SLIDE (Sliding Localized Information for Document Extraction) is a chunking method introduced to enhance entity and relationship extraction in long documents, especially for low-resource languages. It was designed to support GraphRAG pipelines by embedding localized context into each chunk without exceeding the context window of the LLM.
SlideNodeParser
faithfully implements a almost similar version of this method to improve downstream retrieval and reasoning quality by generating short, meaningful context using a sliding window of nearby chunks. This technique is proven useful for Graph based Retrieval Augmented Generaration techniques.
Here is the technique as outlined in the paper:
Given a document D and a list of base chunks (C1, C2, ..., Ck) segmented by sentence boundaries and token count, SLIDE builds local context for each chunk using a fixed-size sliding window of neighboring chunks. This context is appended to the chunk using an LLM-generated summary.
The window size is a hyperparameter defined based on the model’s context length and compute budget. Each chunk Ci is enriched by including a few preceding and succeeding chunks (e.g., 5 on each side), resulting in a total of window_size + 1 inputs sent to the LLM.
This process is repeated for every chunk in the document. The result is a collection of chunks embedded with richer, window-specific local context, which significantly improves the quality of knowledge graphs and search retrieval, especially in multilingual or resource-constrained settings.
In [ ]:
Copied!
%pip install llama-index-node-parser-slide
%pip install llama-index-node-parser-slide
Install ipy widgets for progress bars (Optional)¶
In [ ]:
Copied!
%pip install ipywidgets
%pip install ipywidgets
Setup Data¶
Here we consider a sample text.
In [ ]:
Copied!
text = """Constructing accurate knowledge graphs from long texts and low-resource languages is challenging, as large language models (LLMs) experience degraded performance with longer input chunks.

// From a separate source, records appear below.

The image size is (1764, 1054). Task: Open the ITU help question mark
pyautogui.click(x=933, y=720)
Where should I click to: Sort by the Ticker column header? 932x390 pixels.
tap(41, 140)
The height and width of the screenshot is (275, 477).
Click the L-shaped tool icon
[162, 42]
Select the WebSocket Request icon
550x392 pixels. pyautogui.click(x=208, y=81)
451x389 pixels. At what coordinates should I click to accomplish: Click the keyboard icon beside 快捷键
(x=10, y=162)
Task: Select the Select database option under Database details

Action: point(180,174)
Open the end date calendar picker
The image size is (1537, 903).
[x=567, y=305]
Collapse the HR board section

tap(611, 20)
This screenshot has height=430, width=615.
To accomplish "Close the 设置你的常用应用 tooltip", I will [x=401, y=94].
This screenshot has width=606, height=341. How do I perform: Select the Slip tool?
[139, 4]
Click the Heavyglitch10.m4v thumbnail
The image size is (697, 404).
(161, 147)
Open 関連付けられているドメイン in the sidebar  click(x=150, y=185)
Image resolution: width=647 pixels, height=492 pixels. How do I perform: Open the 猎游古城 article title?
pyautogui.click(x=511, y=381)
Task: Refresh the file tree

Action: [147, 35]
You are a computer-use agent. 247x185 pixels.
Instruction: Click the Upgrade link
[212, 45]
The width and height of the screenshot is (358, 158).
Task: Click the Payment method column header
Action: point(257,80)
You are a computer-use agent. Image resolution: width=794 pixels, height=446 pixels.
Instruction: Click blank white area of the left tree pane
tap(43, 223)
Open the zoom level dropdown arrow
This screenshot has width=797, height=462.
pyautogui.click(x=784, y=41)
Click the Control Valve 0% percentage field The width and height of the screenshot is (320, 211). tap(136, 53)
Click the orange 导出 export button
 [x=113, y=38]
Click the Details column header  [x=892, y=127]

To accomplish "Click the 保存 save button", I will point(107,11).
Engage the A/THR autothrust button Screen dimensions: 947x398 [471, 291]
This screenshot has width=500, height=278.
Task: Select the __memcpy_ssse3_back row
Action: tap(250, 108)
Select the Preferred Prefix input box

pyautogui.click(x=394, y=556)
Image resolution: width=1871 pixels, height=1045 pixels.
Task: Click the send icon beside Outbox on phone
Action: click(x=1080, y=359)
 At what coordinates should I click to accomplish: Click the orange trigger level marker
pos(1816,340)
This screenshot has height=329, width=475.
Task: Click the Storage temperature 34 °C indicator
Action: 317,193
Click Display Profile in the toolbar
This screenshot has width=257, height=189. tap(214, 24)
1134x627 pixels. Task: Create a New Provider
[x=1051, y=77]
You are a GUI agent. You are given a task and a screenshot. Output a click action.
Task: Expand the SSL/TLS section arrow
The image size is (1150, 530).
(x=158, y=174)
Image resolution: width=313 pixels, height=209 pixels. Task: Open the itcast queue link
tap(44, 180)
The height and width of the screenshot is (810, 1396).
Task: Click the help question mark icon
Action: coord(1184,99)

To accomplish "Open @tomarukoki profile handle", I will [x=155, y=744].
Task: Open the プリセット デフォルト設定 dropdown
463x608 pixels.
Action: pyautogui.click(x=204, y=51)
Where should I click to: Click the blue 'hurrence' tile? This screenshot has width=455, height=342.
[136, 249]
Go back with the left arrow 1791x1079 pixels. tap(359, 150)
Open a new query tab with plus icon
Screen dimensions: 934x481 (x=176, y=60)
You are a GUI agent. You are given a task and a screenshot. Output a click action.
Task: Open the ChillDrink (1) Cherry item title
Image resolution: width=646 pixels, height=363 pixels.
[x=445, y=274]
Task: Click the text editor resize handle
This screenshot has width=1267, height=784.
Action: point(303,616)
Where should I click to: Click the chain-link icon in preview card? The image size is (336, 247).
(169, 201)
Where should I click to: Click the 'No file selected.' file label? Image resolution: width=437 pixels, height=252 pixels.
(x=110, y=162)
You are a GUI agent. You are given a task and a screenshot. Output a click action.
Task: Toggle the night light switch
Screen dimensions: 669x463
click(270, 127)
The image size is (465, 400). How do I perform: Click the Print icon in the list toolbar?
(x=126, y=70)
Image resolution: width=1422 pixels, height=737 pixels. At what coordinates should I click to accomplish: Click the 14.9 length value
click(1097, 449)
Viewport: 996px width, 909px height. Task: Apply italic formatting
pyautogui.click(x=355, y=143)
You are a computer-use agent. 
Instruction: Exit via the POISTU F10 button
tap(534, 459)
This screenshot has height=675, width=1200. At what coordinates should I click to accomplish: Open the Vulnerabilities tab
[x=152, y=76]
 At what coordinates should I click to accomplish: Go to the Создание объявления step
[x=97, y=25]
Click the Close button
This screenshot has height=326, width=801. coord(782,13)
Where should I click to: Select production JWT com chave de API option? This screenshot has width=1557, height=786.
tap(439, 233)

This problem is amplified in low-resource settings where data scarcity hinders accurate entity and relationship extraction.
Contextual retrieval methods, while improving retrieval accuracy, struggle with long documents.
They truncate critical information in texts exceeding maximum context lengths of LLMs, significantly limiting knowledge graph construction.
We introduce SLIDE (Sliding Localized Information for Document Extraction), a chunking method that processes long documents by generating local context through overlapping windows.
SLIDE ensures that essential contextual information is retained, enhancing knowledge graph extraction from documents exceeding LLM context limits.
It significantly improves GraphRAG performance, achieving a 24% increase in entity extraction and a 39% improvement in relationship extraction for English.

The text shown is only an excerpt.